How to calculate the diskspace used by MySQL table from column datatypes and number of rows?
Asked Answered
A

1

1

I have a MySQL table with more than a 3 billion rows hosted on Google Cloud SQL.

I wish to understand how the total size on disk can be explained from the column data-types, number of rows and the indexes.

I was hoping that it would be something like

size_of_table_in_bytes = num_rows * [ Sum over i {bytes_for_datatype_of_column(i))}
                                    + Sum over j  {Bytes_for_index(j)} ]

But I end up with incorrect disk-size than how much my database size shows.

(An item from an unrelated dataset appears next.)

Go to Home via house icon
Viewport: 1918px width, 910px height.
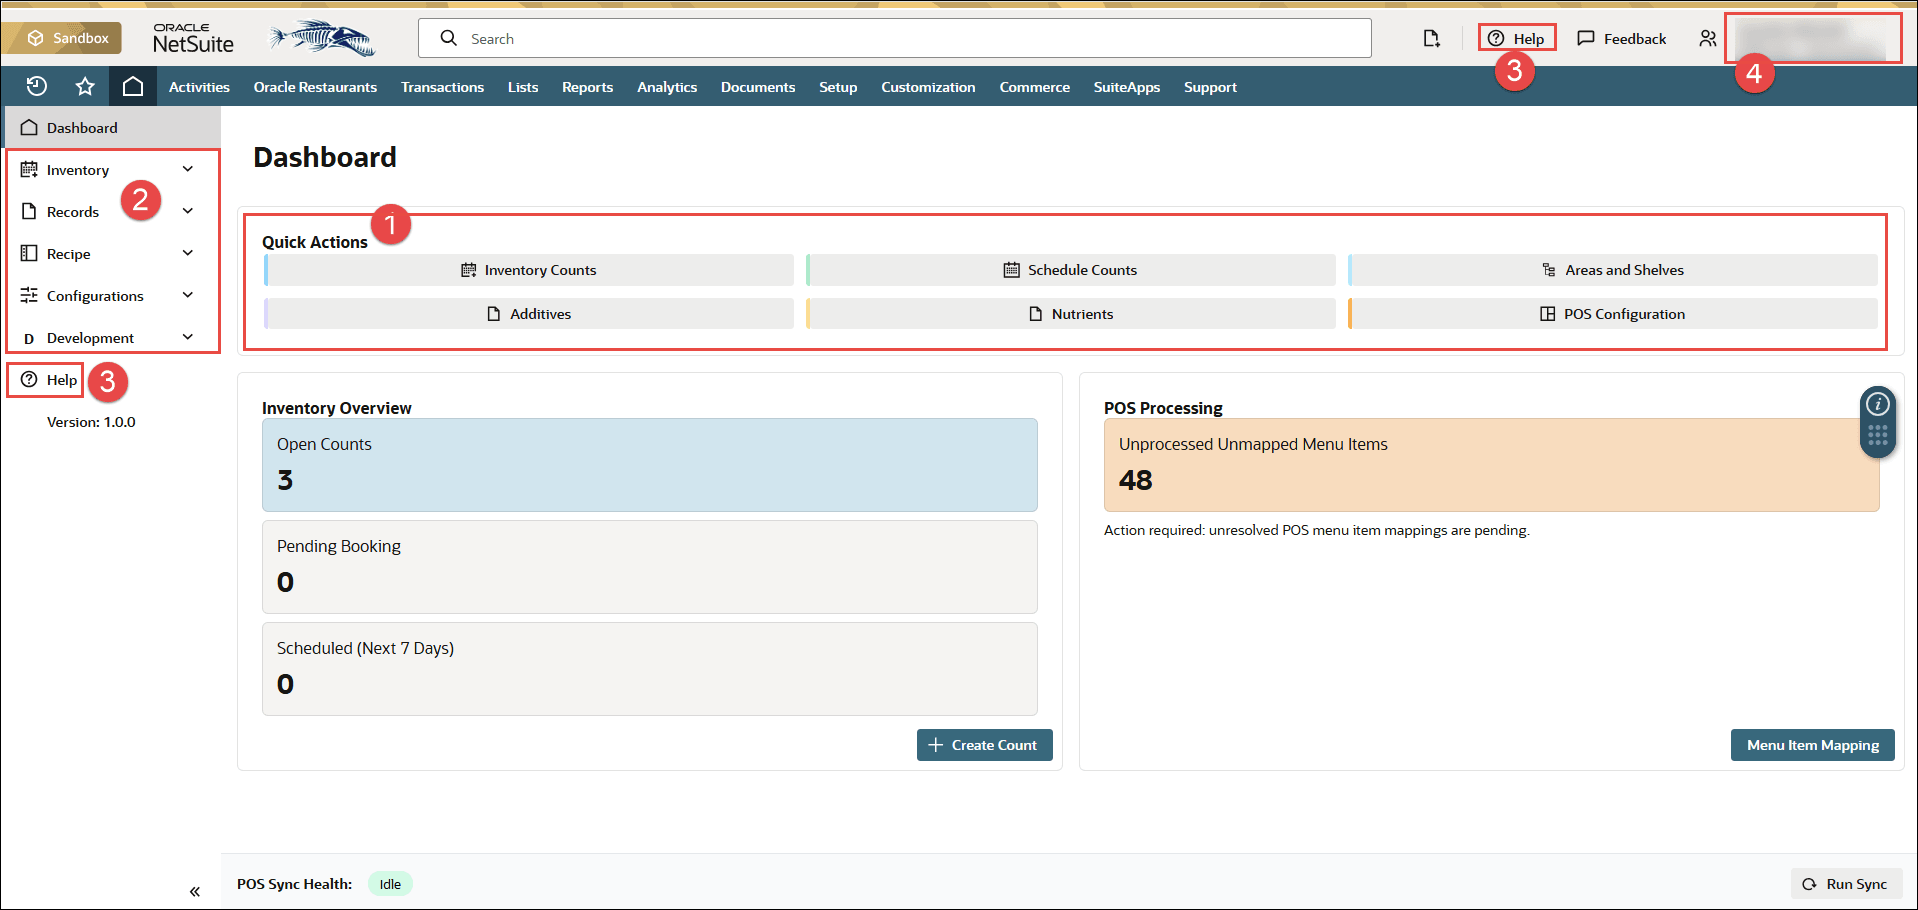click(133, 87)
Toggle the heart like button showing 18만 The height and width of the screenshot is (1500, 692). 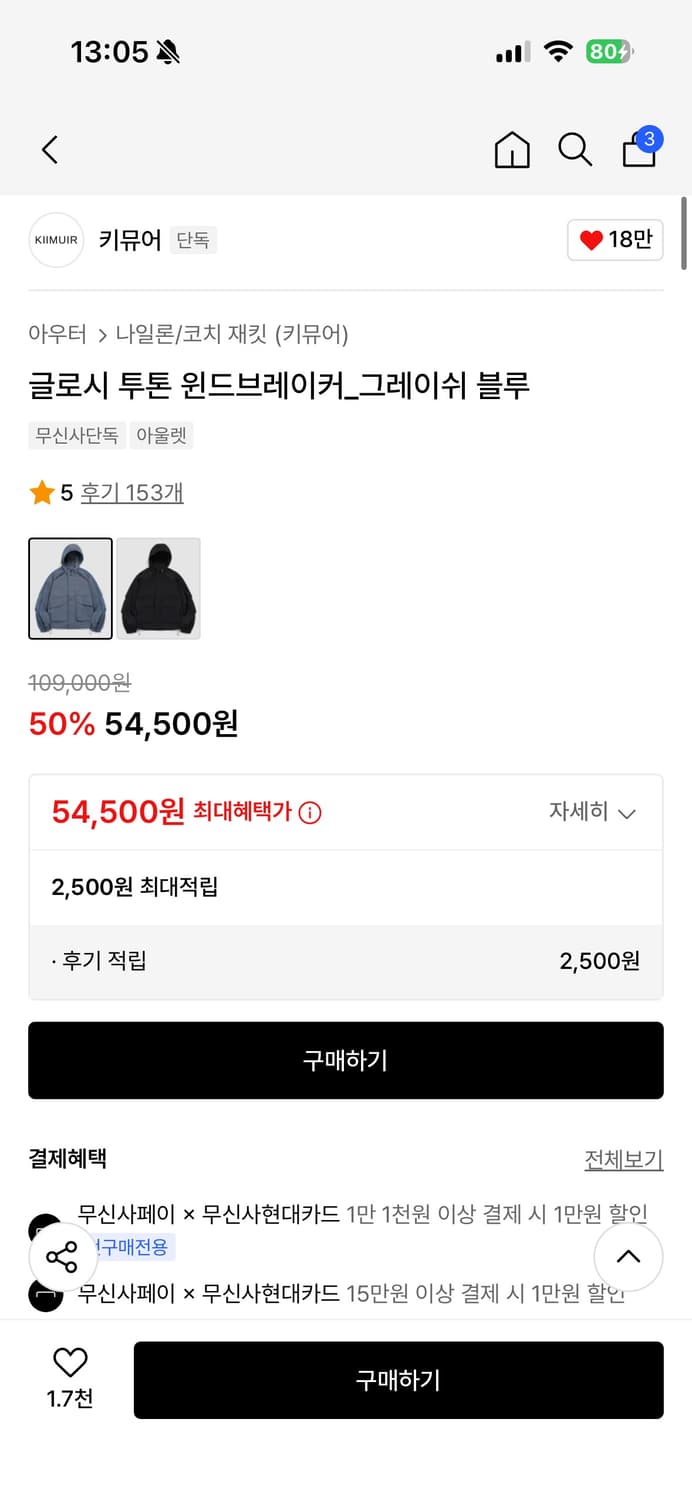pos(614,240)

Using bytes per datatype on

https://dev.mysql.com/doc/refman/5.7/en/storage-requirements.html

and additional bytes in InnoDB header and indexes from

https://dev.mysql.com/doc/refman/5.7/en/innodb-physical-record.html#innodb-compact-row-format-characteristics

Here is my understanding of bytes occupied by header, each column and each index

TABLE `depth` (
Bytes| Column/Header/Index
    2| variable length header Ceil(num columns/8) = Ceil (10/8)
    5| Fixed Length Header
    3|`date` date DEFAULT NULL,
    7|`receive_time` datetime(3) DEFAULT NULL,
    8|`instrument_token` bigint(20) unsigned DEFAULT NULL,
    1|`level `tinyint(3) unsigned DEFAULT NULL,
    2|`bid_count` smallint(5) unsigned DEFAULT NULL,
    8|`bid_size` bigint(20) unsigned DEFAULT NULL,
    4|`bid_price` float DEFAULT NULL,
    4|`ask_price` float DEFAULT NULL,
    8|`ask_size` bigint(20) unsigned DEFAULT NULL,
    2|`ask_count` smallint(5) unsigned DEFAULT NULL,
    6|KEY `date_time_sym (`date`,`receive_time`,`instrument_token`),
    6|KEY `date_sym_time (`date`,`instrument_token`,`receive_time`)
 ) ENGINE=InnoDB DEFAULT CHARSET=utf8`

which totals to 72 bytes.

But as per SHOW TABLE STATUS, Avg_row_length = 79.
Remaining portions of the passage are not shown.